Когда после перерыва концентрации ввиду какого-то путешествия Андре Жид снова начинает писать, то первые 30 страниц удаются ему «без особого труда» (currento calamo), так как всё ясно и готово. Однако в течение дальнейшей работы некоторые характеры оказываются всё ещё очерченными неопределённо, а иные затемнены. Написав 17 глав, автор испытывает чувство, что книга приобрела «свою собственную жизнь»: «будто развивающееся растение; мозг является только вазой с землёй, которая питает и держит его». Он не хочет ускорять естественное созревание, позволяя образам постепенно раскрываться, наблюдая только за ними и записывая их диалоги, не зная, «кто они и что он будет делать с ними». Об одном из героев он говорит: «Я его недостаточно знал, когда он вторгся в мою книгу. Он намного интереснее, чем я мог подозревать». Будучи в хорошем настроении, автор работает спокойно и продолжительно, но в каждой новой главе наталкивается на трудности, которых не испытывал в других своих книгах. «Или же, — спрашивает он себя, — трудности при их создании стёрлись в моей памяти, как забываются родовые боли после рождения ребёнка»[1116].

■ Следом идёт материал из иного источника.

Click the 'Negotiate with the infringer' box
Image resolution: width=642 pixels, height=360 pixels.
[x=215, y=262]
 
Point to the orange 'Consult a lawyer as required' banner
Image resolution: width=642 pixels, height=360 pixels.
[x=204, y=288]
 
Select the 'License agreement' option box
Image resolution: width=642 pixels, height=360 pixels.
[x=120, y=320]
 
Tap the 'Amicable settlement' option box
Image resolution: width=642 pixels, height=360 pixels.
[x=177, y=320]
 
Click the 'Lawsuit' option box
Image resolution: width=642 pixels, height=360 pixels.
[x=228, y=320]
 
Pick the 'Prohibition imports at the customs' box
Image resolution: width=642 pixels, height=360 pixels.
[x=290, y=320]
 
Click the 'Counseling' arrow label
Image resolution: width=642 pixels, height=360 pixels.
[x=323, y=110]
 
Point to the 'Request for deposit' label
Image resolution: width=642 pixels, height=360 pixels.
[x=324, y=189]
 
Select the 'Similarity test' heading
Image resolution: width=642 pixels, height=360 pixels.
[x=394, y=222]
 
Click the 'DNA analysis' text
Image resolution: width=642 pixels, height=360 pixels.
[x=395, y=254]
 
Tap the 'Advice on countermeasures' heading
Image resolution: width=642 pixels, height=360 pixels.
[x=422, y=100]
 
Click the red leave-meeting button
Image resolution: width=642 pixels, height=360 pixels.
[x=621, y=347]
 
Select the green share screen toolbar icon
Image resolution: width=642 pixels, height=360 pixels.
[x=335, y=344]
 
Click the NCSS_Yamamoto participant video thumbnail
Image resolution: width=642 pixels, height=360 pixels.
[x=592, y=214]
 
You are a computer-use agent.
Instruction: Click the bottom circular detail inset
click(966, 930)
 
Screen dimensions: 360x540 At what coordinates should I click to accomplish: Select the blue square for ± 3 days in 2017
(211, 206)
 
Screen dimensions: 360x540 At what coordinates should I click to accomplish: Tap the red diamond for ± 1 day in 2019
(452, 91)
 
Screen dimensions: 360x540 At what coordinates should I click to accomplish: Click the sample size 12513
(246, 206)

Но ещё до Андре Жида подобная интроспекция при творческих состояниях была известна Бальзаку, который отмечает ту же усталость, ту же неудовлетворённость, ту же необходимость устойчивости в своей работе, несмотря на свою необычайную лёгкость открытия. Процессу создания произведения он посвящает следующие строки в своём романе «Кузина Бетта» (1848), имея в виду своего героя-скульптора.

«Упорная работа над собой, искания в области творчества требуют от человека напряжения всех его сил…

Мыслить, мечтать, задумывать прекрасные произведения — премилое занятие: это то же, что курить одурманивающие сигары или вести жизнь куртизанки, занятой удовлетворением своих прихотей. Задуманное произведение предстаёт перед очами художника во всей своей младенческой прелести, и он, исполненный материнского чувства, видит краски благоуханного цветка, вкушает сладость быстро зреющего плода. Таков творческий замысел и наслаждение, которое он даёт… Этим даром обладают все художники и писатели. Но создавать! Но произвести на свет! Но выпестовать своё детище, вскормить его, убаюкивать его каждый вечер, ласкать его всякое утро, обихаживать с неиссякаемой материнской любовью, переодевать его сто раз в сутки в свежие платьица, которые оно поминутно рвёт, не пугаться недугов, присущих этой лихорадочной жизни, и вырастить своё детище одухотворённым произведением искусства, которое говорит всякому взору, когда оно — скульптура, всякому уму, когда оно — слово, всем воспоминаниям, когда оно — живопись, всем сердцам, когда оно — музыка, — вот что такое Воплощение и Труд, совершаемый ради него.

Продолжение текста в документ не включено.